**CHALLENGES**
1. In the passage about writing books on teen celebrities, who will be the subject of the book that rounds out the Galaxy of Superstars trilogy?
2. For each statement below, say whether the passage about writing books on teen celebrities supports it, and quote the words that decide it. (a) The writer says the books are written for screaming 12-year-old girls. (b) Karl's books usually deal with country music stars. (c) LeAnn Rimes plans to go to college to study speech pathology.

**PASSAGE PROVIDED**
Lately, I've been thinking a lot about Scott's meditation on celebrity and how his particular pheromone for fame (mixed around with those of this triplet brothers/bandmates) informs the hegemony which boy bands, in general, represent. As the official unauthorized biographer of another, earlier subculture, the Backstreet Boys, it is impossible not to recognize the dominance of this ascending power as causing the spectacular breakdown of consensus in the burgeoning era of Total Request Live.

Well, at least that's what I like to tell myself. Subjecting bands like the Moffatts or the Backstreet Boys to the structuralist, semiotic, and analytical techniques propagated by Karl Marx and Roland Barthes is something I have to do because of what I do: I write books about flavor-of-the-month celebrities. And I write them for screaming, 12-year-old girls.

I puff myself up for two reasons. First off,.there's nothing inherently validating in writing about the cast of characters -- the Justin Timberlakes, the Nick Carters, the Christina Aguileras -- that populate the inside of a teenager's locker. Secondly, I self-elevate because no one else will. Except for possibly Neil Postman, and as far as I know, he has not written a letter of admiration in care of my publisher.

"You're writing a book about who?" asks my writer-friend Karl, whose books usually concern themselves with callboys, heroin, bare-knuckle fighting, wastelands, and Detroit. Sometimes all at once.

"Tell me you didn't just say LeAnn Rimes," he responds when I indeed tell him I am writing a book about LeAnn Rimes. "You are not writing a book about LeAnn Rimes," he says while shaking his head to illustrate how dumbfounded, how completely taken aback he is.

I have disappointed him. More so when I tell him, a year later, that I am now writing a book about the Backstreet Boys. "I did not. Just hear you say that," he will go.

I lack the guts to tell him that this year, rounding out the Galaxy of Superstars trilogy, will be my opus on Ricky Martin.

Like actually going out and purchasing (and probably wearing) a pristine, yet clearly vintage, Journey concert tour jacket, writing about teen pin-ups is perfectly okay as long as it's done with the bathos it deserves. But otherwise, it is not perfectly okay.

"At fifteen, LeAnn Rimes has accomplished things most adults can never hope to. She looks forward to the future and dreams of all the things she still wants to achieve. She'd like to have her own house, high on a hill with plenty of horses and cows. She'd also like to help children and has plans to go to college and study speech pathology.

**DATASET ENTRIES**
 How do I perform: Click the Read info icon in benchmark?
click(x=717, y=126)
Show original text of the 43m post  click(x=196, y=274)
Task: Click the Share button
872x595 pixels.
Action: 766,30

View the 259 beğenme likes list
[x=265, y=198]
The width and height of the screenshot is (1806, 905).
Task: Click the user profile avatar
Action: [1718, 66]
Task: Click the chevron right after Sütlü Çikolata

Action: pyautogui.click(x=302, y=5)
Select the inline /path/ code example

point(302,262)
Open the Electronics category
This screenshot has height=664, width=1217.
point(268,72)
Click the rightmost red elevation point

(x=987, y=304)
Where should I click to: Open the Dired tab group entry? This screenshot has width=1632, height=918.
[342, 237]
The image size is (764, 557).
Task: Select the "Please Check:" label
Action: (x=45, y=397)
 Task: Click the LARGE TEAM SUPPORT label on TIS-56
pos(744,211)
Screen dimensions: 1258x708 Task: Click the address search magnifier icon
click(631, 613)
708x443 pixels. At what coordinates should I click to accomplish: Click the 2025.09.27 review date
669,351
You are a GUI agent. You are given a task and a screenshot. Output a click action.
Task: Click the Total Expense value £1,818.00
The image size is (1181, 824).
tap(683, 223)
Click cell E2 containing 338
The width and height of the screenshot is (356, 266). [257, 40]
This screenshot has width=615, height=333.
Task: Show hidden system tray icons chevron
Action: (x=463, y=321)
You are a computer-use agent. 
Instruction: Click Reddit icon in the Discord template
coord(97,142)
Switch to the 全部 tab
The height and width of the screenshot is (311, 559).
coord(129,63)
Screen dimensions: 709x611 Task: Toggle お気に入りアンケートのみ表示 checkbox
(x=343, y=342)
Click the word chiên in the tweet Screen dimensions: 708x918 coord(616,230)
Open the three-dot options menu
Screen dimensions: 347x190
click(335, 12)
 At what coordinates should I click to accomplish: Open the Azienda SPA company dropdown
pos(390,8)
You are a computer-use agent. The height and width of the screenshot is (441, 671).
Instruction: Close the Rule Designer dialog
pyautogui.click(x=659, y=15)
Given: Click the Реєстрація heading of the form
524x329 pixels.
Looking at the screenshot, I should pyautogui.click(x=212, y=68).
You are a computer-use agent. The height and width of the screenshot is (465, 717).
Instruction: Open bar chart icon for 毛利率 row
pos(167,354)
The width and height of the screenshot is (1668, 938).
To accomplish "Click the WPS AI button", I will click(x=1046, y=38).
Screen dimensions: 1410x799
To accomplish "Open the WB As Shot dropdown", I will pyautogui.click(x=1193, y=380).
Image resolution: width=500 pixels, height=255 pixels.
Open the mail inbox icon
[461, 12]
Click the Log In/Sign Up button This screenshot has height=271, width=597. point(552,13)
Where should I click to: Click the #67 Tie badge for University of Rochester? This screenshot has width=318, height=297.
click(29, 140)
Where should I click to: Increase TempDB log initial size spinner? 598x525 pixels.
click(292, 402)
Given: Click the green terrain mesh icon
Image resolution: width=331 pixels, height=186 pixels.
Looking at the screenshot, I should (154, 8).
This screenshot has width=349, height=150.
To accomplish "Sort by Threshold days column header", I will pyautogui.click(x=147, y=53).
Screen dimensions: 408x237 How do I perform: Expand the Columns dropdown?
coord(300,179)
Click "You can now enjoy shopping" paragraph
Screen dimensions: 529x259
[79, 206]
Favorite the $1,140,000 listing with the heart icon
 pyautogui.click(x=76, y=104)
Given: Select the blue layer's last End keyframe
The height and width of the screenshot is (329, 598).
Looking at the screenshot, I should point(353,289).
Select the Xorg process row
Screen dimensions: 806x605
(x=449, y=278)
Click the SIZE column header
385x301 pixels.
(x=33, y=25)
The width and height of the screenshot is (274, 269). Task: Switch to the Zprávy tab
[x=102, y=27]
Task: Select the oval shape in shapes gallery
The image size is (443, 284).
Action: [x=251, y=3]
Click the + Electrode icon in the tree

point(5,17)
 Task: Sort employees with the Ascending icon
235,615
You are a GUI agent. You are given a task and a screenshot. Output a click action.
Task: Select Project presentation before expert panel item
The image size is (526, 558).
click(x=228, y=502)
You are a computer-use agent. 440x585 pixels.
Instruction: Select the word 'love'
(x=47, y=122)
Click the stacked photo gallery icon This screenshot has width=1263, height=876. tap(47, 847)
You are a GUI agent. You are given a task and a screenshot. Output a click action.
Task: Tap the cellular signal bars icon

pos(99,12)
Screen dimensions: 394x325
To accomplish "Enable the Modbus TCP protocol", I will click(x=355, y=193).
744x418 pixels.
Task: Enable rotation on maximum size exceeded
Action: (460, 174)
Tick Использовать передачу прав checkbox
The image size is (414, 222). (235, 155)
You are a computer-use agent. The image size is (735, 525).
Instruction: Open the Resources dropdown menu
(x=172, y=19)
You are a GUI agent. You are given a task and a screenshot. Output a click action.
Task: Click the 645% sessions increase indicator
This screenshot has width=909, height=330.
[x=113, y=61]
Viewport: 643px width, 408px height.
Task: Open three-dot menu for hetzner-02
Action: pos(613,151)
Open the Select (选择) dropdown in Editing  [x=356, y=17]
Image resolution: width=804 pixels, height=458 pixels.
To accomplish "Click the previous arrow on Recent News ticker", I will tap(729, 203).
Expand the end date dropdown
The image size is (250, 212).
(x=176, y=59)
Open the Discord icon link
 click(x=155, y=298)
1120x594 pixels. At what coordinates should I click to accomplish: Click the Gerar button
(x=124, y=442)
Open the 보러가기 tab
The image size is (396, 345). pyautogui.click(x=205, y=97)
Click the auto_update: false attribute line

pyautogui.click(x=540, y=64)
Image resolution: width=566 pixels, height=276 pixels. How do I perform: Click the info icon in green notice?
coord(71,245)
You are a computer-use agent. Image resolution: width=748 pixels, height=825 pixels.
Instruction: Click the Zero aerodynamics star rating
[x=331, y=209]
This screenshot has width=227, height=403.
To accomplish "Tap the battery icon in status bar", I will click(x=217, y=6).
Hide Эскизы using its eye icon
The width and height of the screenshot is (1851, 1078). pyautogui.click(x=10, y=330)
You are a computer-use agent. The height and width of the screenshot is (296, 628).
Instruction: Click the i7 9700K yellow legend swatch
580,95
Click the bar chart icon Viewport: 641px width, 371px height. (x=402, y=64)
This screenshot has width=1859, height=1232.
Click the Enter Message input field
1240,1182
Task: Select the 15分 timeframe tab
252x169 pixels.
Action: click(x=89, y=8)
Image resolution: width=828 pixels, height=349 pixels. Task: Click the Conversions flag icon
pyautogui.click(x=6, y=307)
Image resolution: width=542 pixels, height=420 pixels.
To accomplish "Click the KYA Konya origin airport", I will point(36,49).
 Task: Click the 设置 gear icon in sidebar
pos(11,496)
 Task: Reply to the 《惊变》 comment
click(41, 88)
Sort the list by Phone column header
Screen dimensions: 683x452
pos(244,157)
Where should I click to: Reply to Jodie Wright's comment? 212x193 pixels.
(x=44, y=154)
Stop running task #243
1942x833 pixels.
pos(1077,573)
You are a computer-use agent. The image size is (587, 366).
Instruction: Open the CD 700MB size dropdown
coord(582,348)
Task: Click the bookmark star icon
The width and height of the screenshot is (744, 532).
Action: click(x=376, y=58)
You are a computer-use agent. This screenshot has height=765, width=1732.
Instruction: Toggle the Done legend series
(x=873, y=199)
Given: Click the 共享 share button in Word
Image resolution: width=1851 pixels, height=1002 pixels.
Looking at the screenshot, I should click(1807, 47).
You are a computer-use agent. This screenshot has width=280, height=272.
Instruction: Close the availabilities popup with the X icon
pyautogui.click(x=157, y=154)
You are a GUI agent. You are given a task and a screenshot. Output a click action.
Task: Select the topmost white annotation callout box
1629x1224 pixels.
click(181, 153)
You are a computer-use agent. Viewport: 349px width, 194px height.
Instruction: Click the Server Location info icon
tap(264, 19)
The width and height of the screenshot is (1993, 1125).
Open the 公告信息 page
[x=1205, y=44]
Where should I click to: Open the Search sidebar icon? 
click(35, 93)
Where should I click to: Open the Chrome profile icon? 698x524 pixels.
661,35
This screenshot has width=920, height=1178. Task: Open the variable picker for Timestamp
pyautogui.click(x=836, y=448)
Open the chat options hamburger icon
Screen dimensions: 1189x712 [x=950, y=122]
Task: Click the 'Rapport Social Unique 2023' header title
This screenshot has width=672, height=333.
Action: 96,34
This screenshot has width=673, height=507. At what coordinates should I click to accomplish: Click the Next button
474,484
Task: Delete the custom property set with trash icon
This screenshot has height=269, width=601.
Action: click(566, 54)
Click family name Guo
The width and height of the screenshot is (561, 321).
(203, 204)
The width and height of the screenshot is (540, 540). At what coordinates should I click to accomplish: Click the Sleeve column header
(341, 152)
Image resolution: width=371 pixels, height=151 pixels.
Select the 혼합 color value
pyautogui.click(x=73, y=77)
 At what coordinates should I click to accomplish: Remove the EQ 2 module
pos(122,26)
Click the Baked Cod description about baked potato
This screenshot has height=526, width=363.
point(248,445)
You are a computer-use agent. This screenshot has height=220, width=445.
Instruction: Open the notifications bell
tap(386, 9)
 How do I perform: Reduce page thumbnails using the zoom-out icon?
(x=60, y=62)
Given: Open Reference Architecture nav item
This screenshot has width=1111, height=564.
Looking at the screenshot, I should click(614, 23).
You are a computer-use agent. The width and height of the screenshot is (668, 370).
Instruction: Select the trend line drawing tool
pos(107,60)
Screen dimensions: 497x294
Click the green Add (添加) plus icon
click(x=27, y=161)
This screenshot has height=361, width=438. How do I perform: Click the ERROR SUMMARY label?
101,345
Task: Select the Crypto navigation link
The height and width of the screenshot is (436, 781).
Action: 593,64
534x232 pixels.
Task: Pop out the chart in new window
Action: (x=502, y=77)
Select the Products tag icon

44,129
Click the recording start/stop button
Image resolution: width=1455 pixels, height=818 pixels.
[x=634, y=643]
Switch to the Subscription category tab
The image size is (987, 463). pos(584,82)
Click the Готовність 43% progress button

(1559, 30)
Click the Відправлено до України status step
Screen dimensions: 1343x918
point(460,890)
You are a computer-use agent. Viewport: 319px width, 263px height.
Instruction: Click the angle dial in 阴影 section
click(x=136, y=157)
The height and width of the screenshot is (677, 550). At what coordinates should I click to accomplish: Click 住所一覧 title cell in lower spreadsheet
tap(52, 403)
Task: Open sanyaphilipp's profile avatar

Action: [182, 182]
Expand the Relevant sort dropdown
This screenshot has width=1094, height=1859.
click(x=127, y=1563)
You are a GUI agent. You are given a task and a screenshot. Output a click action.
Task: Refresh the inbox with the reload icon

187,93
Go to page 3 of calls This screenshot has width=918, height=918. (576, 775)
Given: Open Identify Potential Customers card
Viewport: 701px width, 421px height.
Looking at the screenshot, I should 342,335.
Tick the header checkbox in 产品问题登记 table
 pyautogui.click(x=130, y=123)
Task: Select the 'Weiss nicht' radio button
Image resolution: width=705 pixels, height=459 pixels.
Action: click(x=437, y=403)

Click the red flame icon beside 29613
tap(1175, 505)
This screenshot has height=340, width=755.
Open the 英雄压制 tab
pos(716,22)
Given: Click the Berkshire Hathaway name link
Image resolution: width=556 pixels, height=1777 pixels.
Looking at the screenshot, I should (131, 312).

**THE RESULTS**
1. Ricky Martin.

2.
(a) Yes: "And I write them for screaming, 12-year-old girls."
(b) No: "whose books usually concern themselves with callboys, heroin, bare-knuckle fighting, wastelands, and Detroit."
(c) Yes: "has plans to go to college and study speech pathology."